Şenol Birol ve Birol Pekel'in Fenerbahçe'ye transfer olması ile yine Beşiktaş alt yapısından yetişen Sanlı Sarıalioğlu ile birlikte A takıma çıkarıldı. 1962 - 1963 sezonunda henüz 17 yaşında iken A takımla maça çıktı. Baba Hakkının kontrolünde önce Genç Takımda arkasından da Profesyonel Takımda yer aldı.
Sadece Beşiktaşta değil, Türk Futbolunda 30-40 yılda bir sahalarda görülebilen süper yıldızlardan biriydi. Anderlechte transfer olmak üzere iken şanssız bir trafik kazası geçirdi. Anderlechtli yöneticilerin dikkatini, 1965 yılında Belçikada organize edilen Ordulararası Dünya Şampiyonası karşılaşmalarında çekmişti. Onu terhis olur olmaz renklerine katmaya karar vermişlerdi. Bu büyük transfere Beşiktaş da razı olmuştu. Taraflar her konuda anlaşmışlardı. Ancak Belçika'ya gitmeden hemen önce alkollü bir şekilde Boğazda yaptığı trafik kazasından sonra Anderlecht bu transferden vazgeçti.

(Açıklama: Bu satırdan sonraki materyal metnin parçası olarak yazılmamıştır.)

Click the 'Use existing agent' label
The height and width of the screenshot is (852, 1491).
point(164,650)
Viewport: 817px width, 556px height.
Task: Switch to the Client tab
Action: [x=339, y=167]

Beşiktaşın tarihinin en başarılı kadrolarından olan; Hakkı Yetenli, Şükrü Gülesini, Hüseyin Saygunlu kadrosunda bile çok genç yaşta ilk onbirde kendisine yer bulabilecek çaptaydı. Beşiktaşta 2 Türkiye Ligi Şampiyonluğu, 1 Cumhurbaşkanlığı Kupası yaşadı. 1962-1976 yılları arasında 172 lig maçında 23 gol kaydetti.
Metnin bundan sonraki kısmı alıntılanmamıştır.